Editoriaux - People - Politique - Religion - Table - 15 mars 2014

Pape François, souverain pontife ou simple curé du bout du monde ?

Aujourd’hui, le pape François, très populaire, est un sujet vendeur, et l’anniversaire de son élection fait couler des fleuves d’encre médiatique. Ainsi, en Italie, vient de paraître un nouveau magazine « people » qui lui est entièrement consacré, « Il Mio Papa » (Mon Pape) ! Pas sûr qu’il apprécie…

Mais au fond, qui est le pape François ? Un pape chaleureux, latino-américain, naturel, direct, mais aussi un pape au fort caractère ; un homme de gouvernement, qui n’hésite pas à lancer la réforme de la Curie que Benoit XVI n’a pas eu la force de mettre en œuvre, qui ne craint pas de bousculer le Vatican, dont il connaît peu les usages, quitte à le déstabiliser. Un pape, enfin, qui se présente plus souvent comme l’évêque de Rome alors qu’il règne sur un milliard deux cents millions de catholiques. Un homme rusé, comme il le dit lui-même, mais aussi parfois imprudent : on en veut pour preuve l’entretien à bâtons rompus avec le fondateur du quotidien La Repubblica, Eugenio Scalfari (athée de gauche), retranscrit par ce dernier… de mémoire, sans notes ni enregistrement, avec les approximations périlleuses que l’on imagine.

François est donc un homme de paradoxes qui prêche sans cesse d’aller « aux périphéries de l’existence », vers les exclus et les non-croyants, mais qui parle comme un curé de campagne (« Arrêtez de cancaner à la sortie de la
messe !
» , « Allez vous confesser ! »). Un pape qui exalte le sacrifice de la Croix et qui veut remettre « le Christ au centre » mais que n’intéresse pas la liturgie, qui est pourtant l’expression accomplie de la « Gloire de Dieu et de la sanctification de l’homme » (Mgr Marini). Un pape que l’on sent d’abord soucieux d’une chrétienté décentrée, asiatique, africaine, latino-américaine, continents où se trouvent la majorité des catholiques, alors que la vieille Europe, sécularisée et déchristianisée, en proie à toutes les folies législatives, a un besoin urgent, vital de réévangélisation. Un pape qui, par un charisme indéniable, a maintenu la papauté au centre de l’attention médiatique. D’où lui vient cette popularité qui ne faiblit pas ? Selon Sandro Magister, éminent vaticaniste, « elle peut être liée au fait que le pape prêche un évangile très acceptable, facile, miséricordieux. Ce n’est pas un homme de conflit. »

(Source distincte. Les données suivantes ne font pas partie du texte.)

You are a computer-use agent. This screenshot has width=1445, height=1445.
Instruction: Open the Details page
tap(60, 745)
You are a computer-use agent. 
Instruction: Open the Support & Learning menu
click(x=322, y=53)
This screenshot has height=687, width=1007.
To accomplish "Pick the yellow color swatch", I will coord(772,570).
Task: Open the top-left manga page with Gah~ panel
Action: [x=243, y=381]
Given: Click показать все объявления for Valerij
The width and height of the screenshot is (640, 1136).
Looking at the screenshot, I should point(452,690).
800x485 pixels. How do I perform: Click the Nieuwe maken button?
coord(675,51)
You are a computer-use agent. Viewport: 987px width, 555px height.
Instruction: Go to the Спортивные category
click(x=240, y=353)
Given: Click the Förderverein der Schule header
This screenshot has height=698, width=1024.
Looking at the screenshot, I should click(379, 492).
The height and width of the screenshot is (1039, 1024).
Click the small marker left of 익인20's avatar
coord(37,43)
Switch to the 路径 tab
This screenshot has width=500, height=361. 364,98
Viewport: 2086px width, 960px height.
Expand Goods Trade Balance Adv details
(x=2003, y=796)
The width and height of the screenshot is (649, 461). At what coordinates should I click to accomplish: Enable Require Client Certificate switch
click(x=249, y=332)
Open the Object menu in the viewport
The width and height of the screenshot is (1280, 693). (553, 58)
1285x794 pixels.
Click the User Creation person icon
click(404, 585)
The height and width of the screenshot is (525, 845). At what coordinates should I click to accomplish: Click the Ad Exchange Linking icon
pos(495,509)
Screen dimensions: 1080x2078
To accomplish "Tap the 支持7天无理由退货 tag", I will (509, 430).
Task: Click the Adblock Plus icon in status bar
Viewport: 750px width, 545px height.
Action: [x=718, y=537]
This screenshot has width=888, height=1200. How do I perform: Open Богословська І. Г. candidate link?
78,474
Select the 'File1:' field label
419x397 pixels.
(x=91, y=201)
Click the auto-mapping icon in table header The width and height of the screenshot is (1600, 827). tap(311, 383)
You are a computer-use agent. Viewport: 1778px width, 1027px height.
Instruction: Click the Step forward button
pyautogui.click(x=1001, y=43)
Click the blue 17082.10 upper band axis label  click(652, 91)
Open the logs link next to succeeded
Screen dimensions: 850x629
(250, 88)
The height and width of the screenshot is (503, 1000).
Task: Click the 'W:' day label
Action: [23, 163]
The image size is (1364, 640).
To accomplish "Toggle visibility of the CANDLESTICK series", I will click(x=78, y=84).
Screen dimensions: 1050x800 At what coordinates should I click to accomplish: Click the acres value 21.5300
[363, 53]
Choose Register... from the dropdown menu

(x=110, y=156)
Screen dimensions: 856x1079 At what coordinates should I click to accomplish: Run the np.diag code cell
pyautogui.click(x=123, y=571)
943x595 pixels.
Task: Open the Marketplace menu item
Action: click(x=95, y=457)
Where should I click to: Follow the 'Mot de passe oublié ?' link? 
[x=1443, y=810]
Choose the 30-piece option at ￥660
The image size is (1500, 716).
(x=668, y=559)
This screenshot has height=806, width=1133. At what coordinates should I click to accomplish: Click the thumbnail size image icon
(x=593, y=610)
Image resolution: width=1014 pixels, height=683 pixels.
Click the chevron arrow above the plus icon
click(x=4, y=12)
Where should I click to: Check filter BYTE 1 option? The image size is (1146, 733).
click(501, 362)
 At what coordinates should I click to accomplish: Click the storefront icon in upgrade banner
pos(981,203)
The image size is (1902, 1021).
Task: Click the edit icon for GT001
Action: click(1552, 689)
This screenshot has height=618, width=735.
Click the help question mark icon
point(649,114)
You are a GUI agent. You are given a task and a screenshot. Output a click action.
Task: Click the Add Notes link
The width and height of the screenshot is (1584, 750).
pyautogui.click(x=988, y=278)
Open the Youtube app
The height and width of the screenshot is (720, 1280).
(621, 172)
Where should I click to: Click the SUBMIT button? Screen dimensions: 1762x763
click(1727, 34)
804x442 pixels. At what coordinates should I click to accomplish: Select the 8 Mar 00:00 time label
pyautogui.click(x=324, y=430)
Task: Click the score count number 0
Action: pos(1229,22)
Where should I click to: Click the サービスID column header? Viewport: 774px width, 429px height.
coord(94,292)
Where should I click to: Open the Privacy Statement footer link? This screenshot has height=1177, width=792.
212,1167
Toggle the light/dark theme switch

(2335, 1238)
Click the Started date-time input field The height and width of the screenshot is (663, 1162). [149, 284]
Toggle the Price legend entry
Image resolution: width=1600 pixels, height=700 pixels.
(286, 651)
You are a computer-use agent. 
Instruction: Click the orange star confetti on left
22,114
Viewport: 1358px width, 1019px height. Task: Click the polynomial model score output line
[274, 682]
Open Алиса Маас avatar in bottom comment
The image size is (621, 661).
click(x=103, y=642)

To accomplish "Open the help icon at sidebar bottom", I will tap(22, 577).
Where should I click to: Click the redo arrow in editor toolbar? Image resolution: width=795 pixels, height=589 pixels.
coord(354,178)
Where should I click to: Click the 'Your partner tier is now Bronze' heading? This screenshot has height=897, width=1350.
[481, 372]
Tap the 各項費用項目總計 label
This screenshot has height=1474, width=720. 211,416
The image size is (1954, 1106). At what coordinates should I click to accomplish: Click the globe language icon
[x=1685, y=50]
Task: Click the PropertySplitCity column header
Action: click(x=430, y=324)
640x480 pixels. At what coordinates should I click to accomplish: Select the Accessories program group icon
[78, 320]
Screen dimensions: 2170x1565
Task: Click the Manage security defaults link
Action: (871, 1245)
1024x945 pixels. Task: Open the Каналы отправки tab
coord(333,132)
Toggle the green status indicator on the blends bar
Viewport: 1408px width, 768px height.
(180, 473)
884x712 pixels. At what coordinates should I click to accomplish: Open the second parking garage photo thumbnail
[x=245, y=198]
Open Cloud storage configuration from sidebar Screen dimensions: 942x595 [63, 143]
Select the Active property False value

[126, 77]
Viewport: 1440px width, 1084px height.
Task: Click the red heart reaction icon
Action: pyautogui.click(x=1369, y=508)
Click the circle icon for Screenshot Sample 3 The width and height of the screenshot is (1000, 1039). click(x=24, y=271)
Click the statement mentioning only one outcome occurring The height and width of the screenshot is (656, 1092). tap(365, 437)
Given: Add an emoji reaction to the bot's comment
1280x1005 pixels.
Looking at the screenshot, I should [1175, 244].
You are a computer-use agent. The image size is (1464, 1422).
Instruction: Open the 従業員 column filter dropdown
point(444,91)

Cependant, peu ou prou, la grille d’analyse médiatique des premiers actes du pape François est toujours la même : temporelle, politique, terre à terre. Alors, rupture ou continuité entre les deux pontificats ? Et pour les questions de la famille, doctrine « rigoriste » ou bien empathie et miséricorde ? Cette dialectique, cette pensée binaire qui fait s’opposer des blocs n’est pas, à proprement parler, chrétienne. Elle est artificielle. Elle ignore la profonde cohérence de la doctrine chrétienne pour laquelle la morale n’est pas constituée d’une série d’interdits et d’exclusives vides de sens mais un moyen pour l’homme de vivre en conformité avec sa foi, d’exhausser sa nature. À trop vouloir s’approcher d’un monde sans Dieu qui leur est hostile, on peut craindre que certains catholiques et leurs pasteurs, voire le pape lui-même, n’adoptent, en croyant la soumettre, cette dialectique. Et la forte personnalisation de la fonction pontificale initiée par François dès son élection, comme Jean-Paul II en son temps, n’aide pas à dissiper le malentendu.